Liverollenspiel basiert auf den Grundregeln, dass alle TeilnehmerInnen eines Spieles gewillt sind über einen bestimmten Zeitrahmen hinweg, innerhalb eines bestimmten Gebietes, eine Rolle einnehmen in der sie mit anderen TeilnehmerInnen agieren. Doch natürlich ist es oft notwendig dieses Rollenspiel stärker zu reglementieren, um eine Spielatmosphäre und Umgebung herzustellen, die den Ansprüchen an das Wohlbefinden der TeilnehmerInnen oder der VeranstalterInnen, dem Spielinhalt, der Umgebung, oder etlichen anderen Faktoren, gerecht wird. Das Ausmaß dieses Regelwerks kann dementsprechend stark variieren, je nach Anforderungen und Geschmack der VeranstalterInnen.

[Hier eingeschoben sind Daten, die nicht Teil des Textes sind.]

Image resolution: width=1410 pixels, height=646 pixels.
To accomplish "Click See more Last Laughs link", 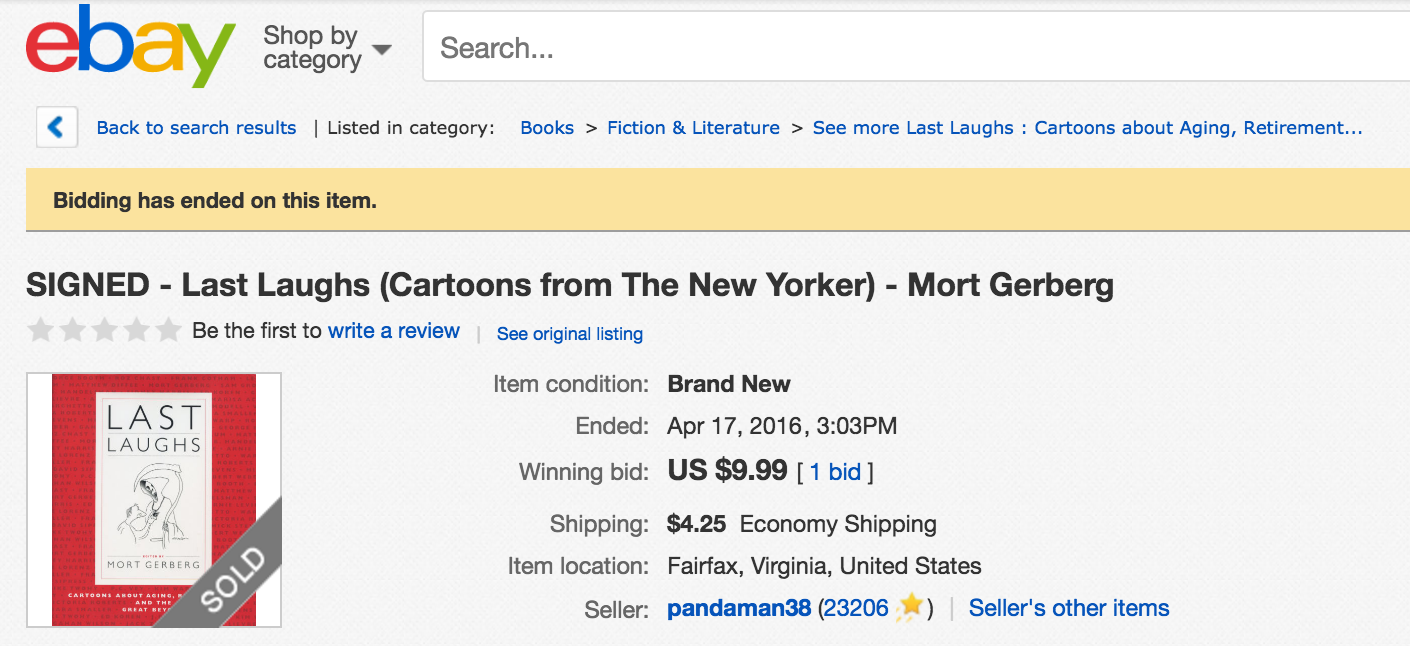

In der Auseinandersetzung rund um diesen Punkt haben sich zwei sehr grobe Spielphilosophien gebildet, die die beiden Enden dieses Spektrums repräsentieren:
Das minimalistische Ende des Spektrums versucht den SpielerInnen möglichst wenige Regeln vorzuschreiben, die sie zu beachten haben. Der Vorteil daran liegt in der geringen Komplexität, die kreatives und spontanes Handeln in den Vordergrund stellt. Diese Freiheit kann aber auch überfordernd wirken und verlangt außerdem ein hohes Maß an Vertrauen und Akzeptanz unter der SpielerInnenschaft, denn auch beim gemeinsamen Spielen, kann es leicht passieren, dass sich SpielerInnen übergangen und durch die spontanen Handlungen anderer in ihrem Spielerlebnis gestört fühlen.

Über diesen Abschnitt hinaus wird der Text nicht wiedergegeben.